__TRECHO ESCOLHIDO__
O Ministério da Saúde confirmou que os profissionais da Equipe Multidisciplinar de Saúde Indígena no Polo Base da Comunidade Palimiú estavam sendo retirados do local e que a unidade de atendimento será reaberta tão logo seja possível atuar em segurança.
Os motivos
A alta da cotação do ouro e a crise socioeconômica decorrente da pandemia multiplicaram a atividade garimpeira no território, segundo avaliação do Instituto Socioambiental. O avanço do garimpo ilegal foi detectado pelo sistema de monitoramento por radar do ISA, o Sirad. Os resultados mostram cerca de dois mil hectares de floresta na TI Yanomami degradados pelo garimpo até março deste ano. Somente em março, são 114 hectares de floresta destruídos por essa atividade.
O MPF já alertou para os riscos dos indígenas na região. “Esse tipo de conflito tem sido alertado pelo MPF em diversos procedimentos, inclusive com ações na Justiça Federal pedindo um plano de retirada de garimpeiros, temendo possível genocídio. A Justiça já até decidiu a favor do MPF e da retirada do garimpo ilegal na TIY”, disse o MPF.
Estima-se que cerca de 14 mil indígenas deste território morem em comunidades a menos de cinco quilômetros de uma zona de garimpo, segundo levantamento divulgado pelo Instituto Socioambiental. A estimativa é que mais de 20 mil garimpeiros entram e saem dos territórios indígenas yanomami sem nenhum controle.

__TRECHOS DAS ENTRADAS__
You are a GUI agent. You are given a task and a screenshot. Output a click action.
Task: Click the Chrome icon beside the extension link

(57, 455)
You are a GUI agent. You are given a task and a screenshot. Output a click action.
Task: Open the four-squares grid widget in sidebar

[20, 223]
--
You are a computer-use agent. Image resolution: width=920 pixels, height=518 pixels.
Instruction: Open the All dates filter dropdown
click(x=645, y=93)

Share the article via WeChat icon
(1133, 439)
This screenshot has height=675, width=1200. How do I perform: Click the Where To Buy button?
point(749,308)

__APLIQUE A LEITURA__
**A)** Resuma em duas frases o texto sobre o garimpo na Terra Indígena Yanomami.
**B)** Continue o texto sobre o garimpo na Terra Indígena Yanomami a partir da última frase.
As entradas não têm nenhuma ligação com o texto.

__RESPOSTAS DAS TAREFAS__
**A)** Segundo o Instituto Socioambiental, a alta do ouro e a crise causada pela pandemia multiplicaram o garimpo ilegal na Terra Indígena Yanomami, que degradou cerca de dois mil hectares de floresta até março. Cerca de 14 mil indígenas moram a menos de cinco quilômetros de uma zona de garimpo, e o MPF, que alertou para um possível genocídio, já obteve na Justiça decisão a favor da retirada do garimpo ilegal.

**B)**
Segurança
Em ofício enviado à Polícia Federal, ao Ministério Público Federal (MPF), ao Exército e à Funai, a associação pediu que os órgãos atuem para “impedir a continuidade da espiral de violência no local e garantir a segurança para a comunidade Yanomami de Palimiú”. Segundo a entidade, os garimpeiros deixaram o local, mas ameaçaram se vingar.
A Funai divulgou nota dizendo que “acompanha, junto às autoridades policiais, a apuração de suposto conflito ocorrido na segunda-feira na Terra Indígena Yanomami, em Roraima.”
A fundação acrescentou que o documento foi elaborado em âmbito interno, de forma preliminar, e que não reflete a posição oficial da fundação. “O relatório apresenta versão unilateral sobre o ocorrido, com base em informações iniciais fornecidas por terceiro, carecendo, portanto, de apuração, o que já está a cargo das instituições policiais”, diz a nota.
Pandemia
A Articulação dos Povos Indígenas do Brasil (Apib) protocolou petição no Supremo Tribunal Federal (STF) apontando a necessidade de retirada de invasores da Terra Indígena (TI) Yanomami, em Roraima.
Além da violência armada, as comunidades yanomami correm riscos sanitários. “O garimpo nunca chega sozinho. Junto dele chegam conflitos, doenças, contaminação da água, violação de direitos. Por isso, é preciso adotar medidas urgentes para retirar os invasores, o direito à vida do povo Yanomami está seriamente ameaçado de várias formas”, alertou Dinamam Tuxá, coordenador executivo da Apib.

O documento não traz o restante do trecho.